(DATA):
════════════════════

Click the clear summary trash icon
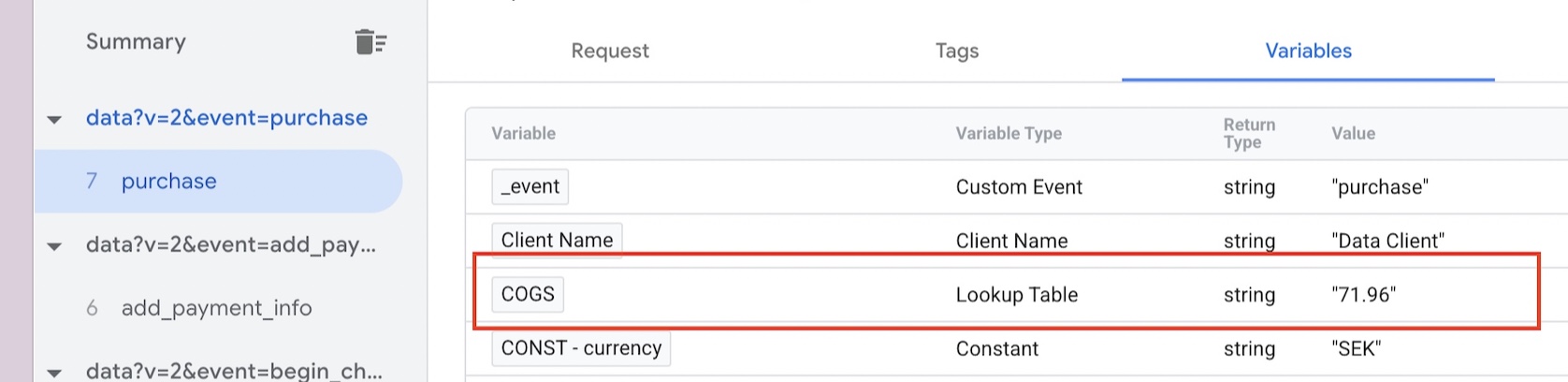The height and width of the screenshot is (382, 1568). 370,42
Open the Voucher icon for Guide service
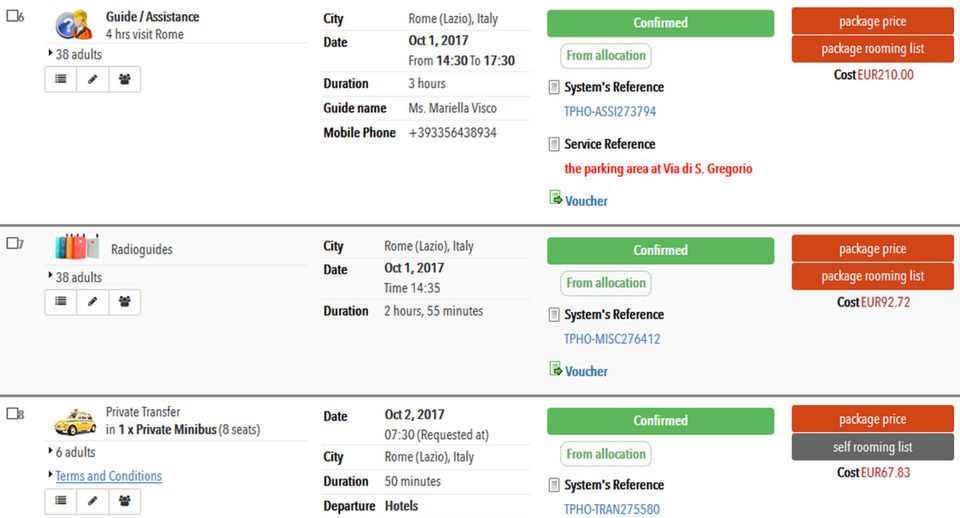The image size is (960, 518). [x=556, y=199]
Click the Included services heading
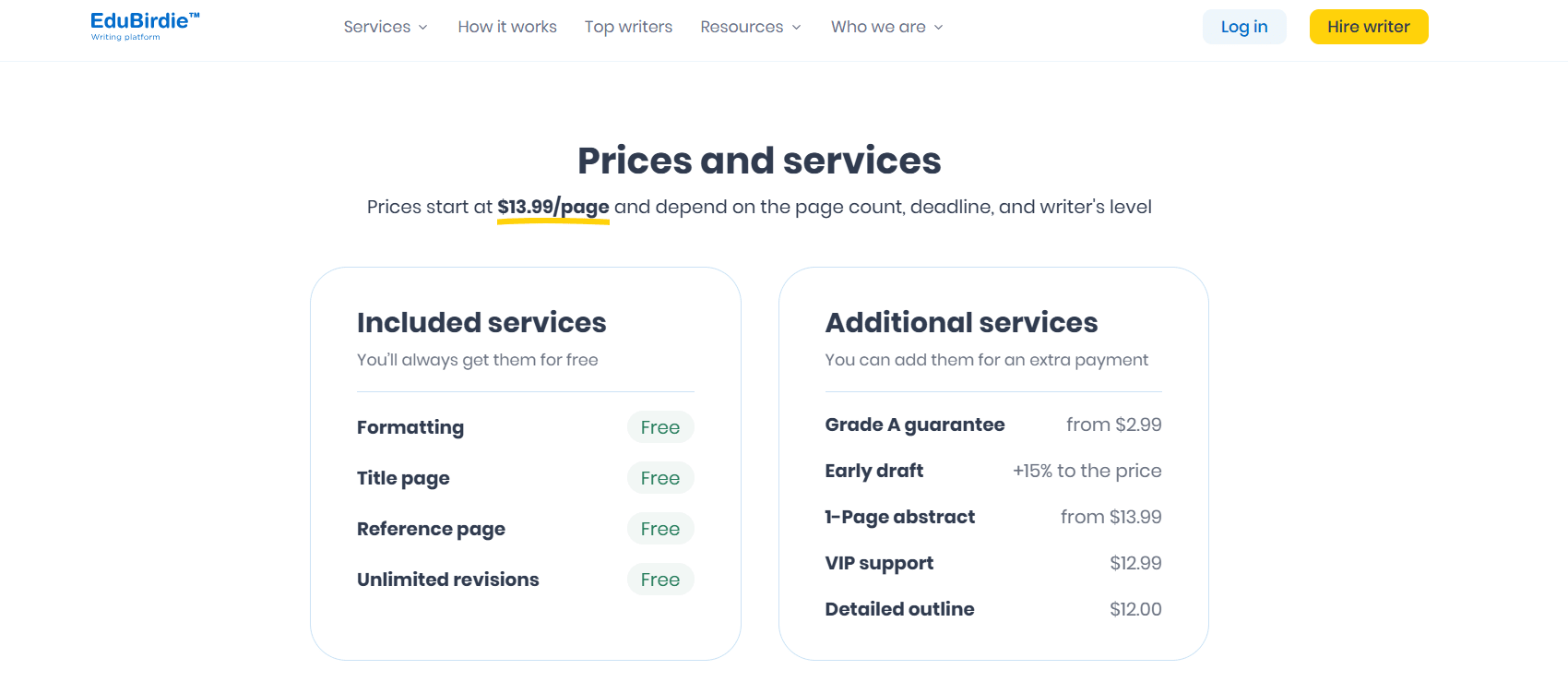 pos(481,322)
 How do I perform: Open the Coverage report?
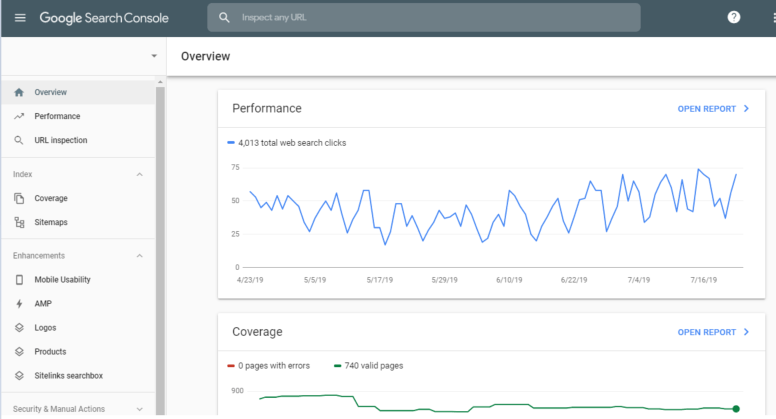[x=713, y=332]
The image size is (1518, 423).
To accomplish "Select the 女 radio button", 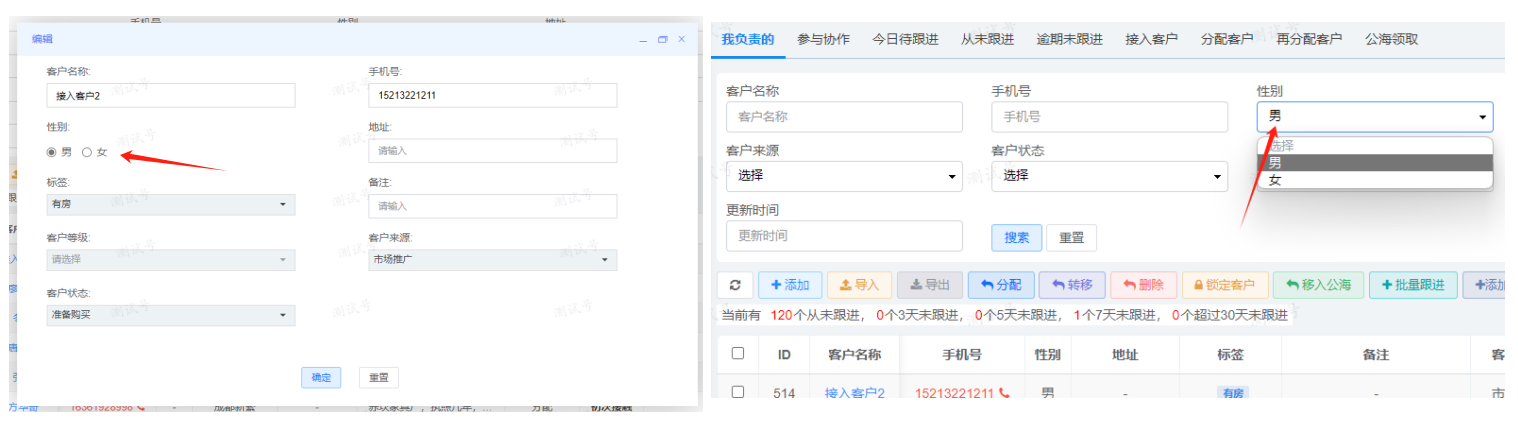I will pyautogui.click(x=87, y=152).
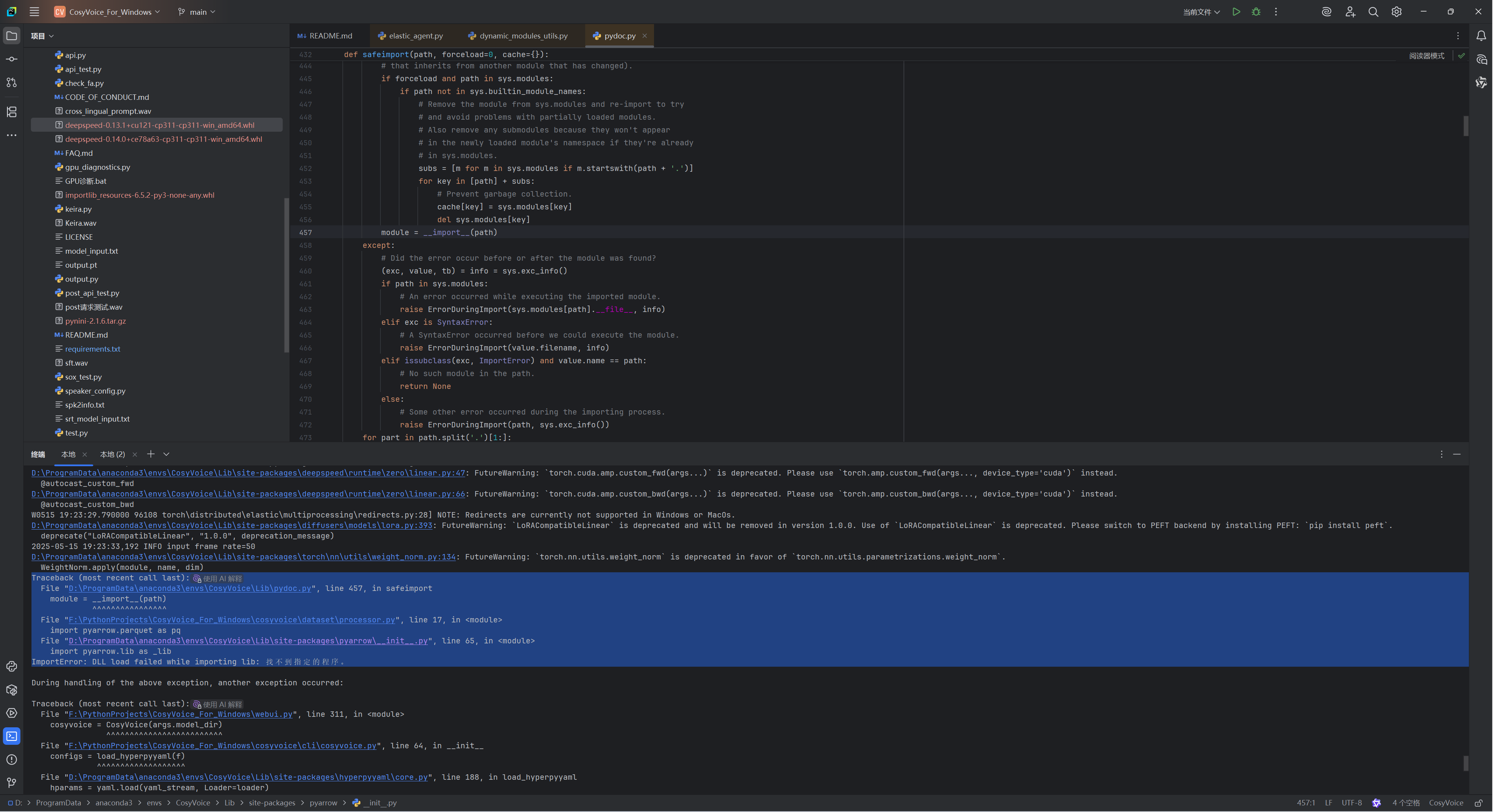
Task: Open the Notifications bell panel
Action: [x=1481, y=36]
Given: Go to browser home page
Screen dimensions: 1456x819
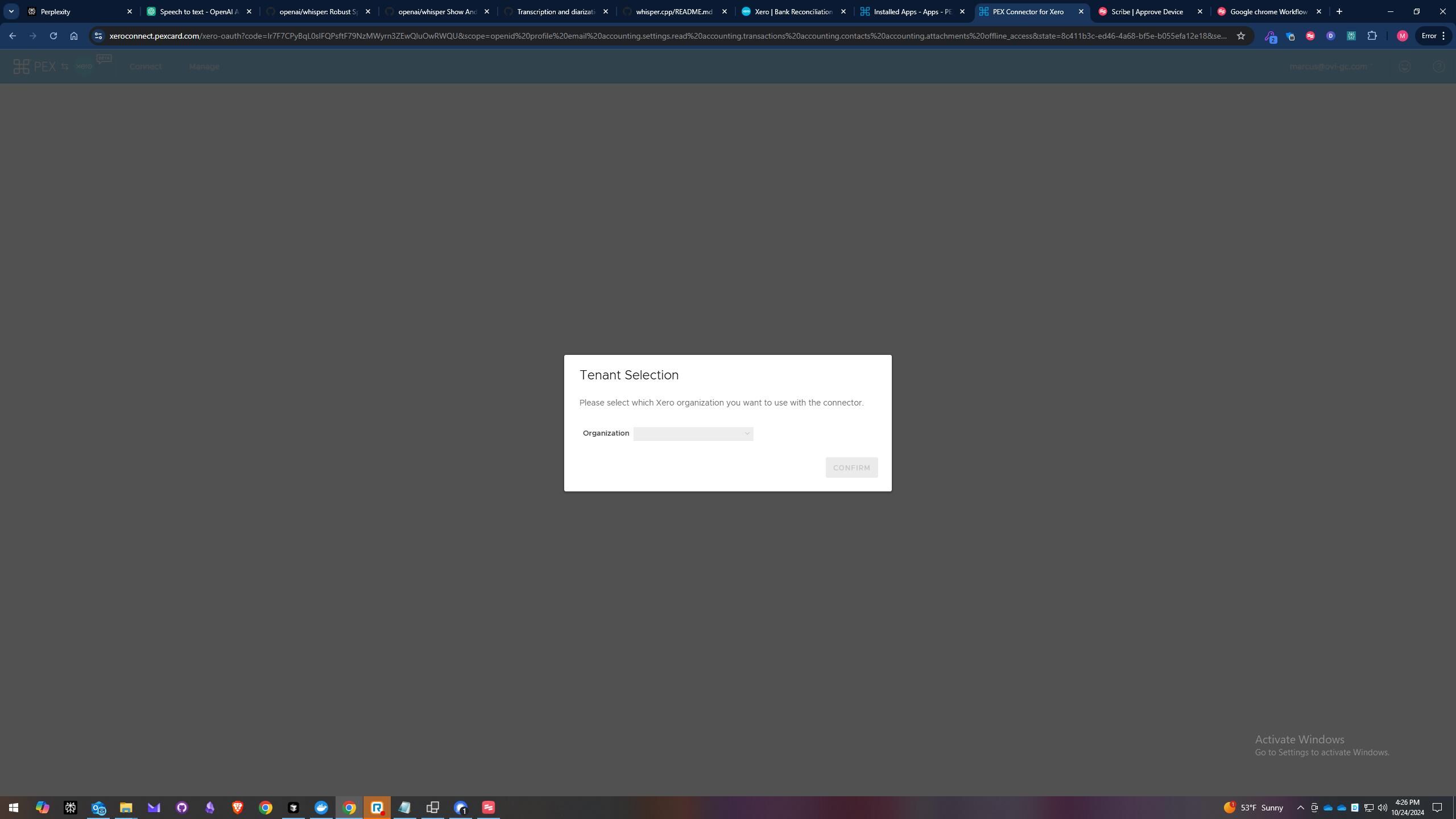Looking at the screenshot, I should [73, 36].
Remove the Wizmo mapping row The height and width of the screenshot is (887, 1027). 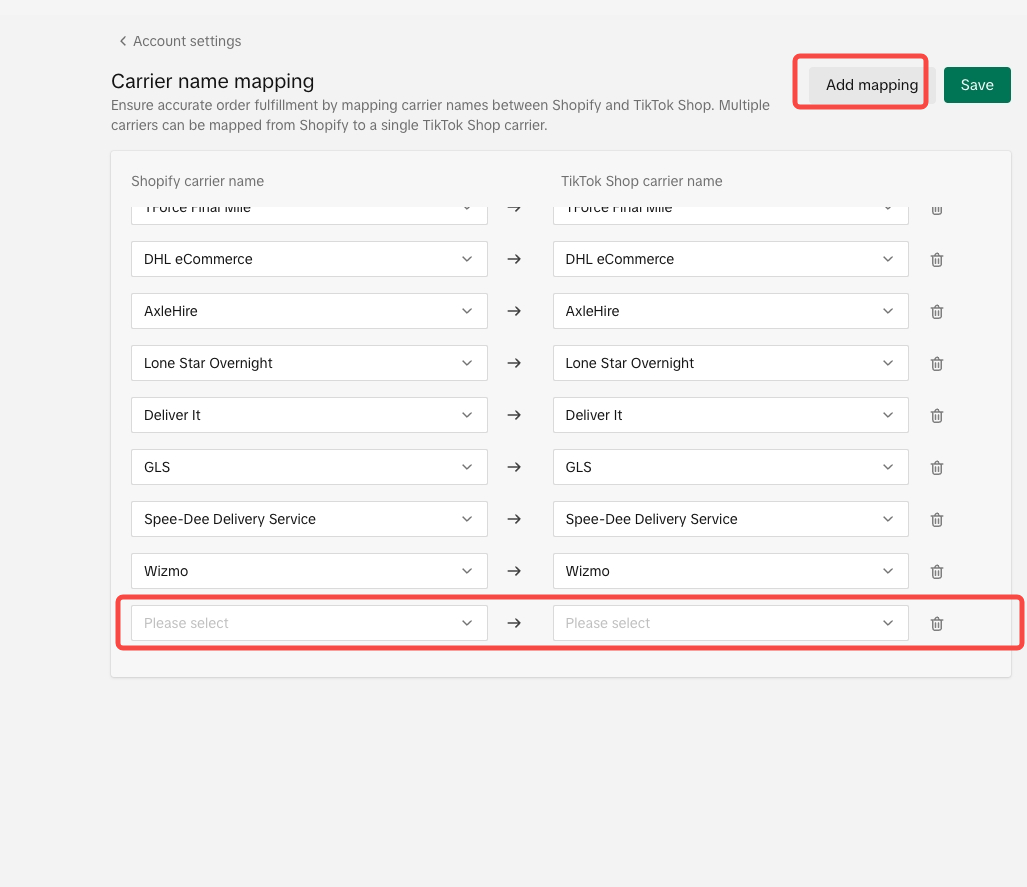(x=937, y=571)
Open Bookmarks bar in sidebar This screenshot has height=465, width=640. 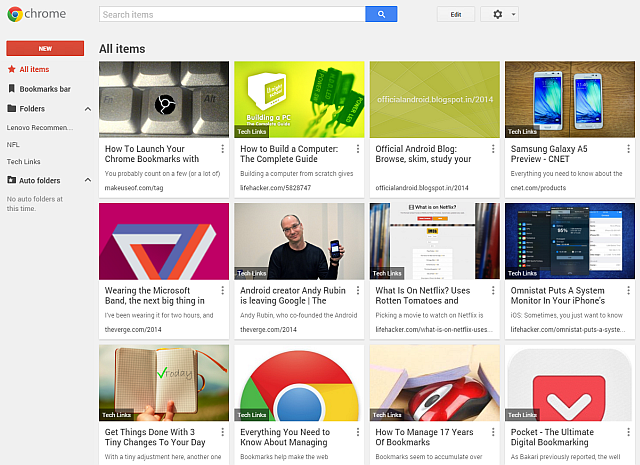[x=45, y=89]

════════════════════

(WHAT THE EXERCISE ASKS): Rewrite the part of the listing that opens with the line containing "Open the Voucher icon for Guide service" and closes with the line containing "[x=713, y=332]", with "Coverage report" changed to "Coverage summary" and nothing else altered. Leave the pictures out of your answer.

(THE RESULT):
Open the Voucher icon for Guide service
The image size is (960, 518). [x=556, y=199]
Click the Included services heading
 pos(481,322)
 How do I perform: Open the Coverage summary?
[x=713, y=332]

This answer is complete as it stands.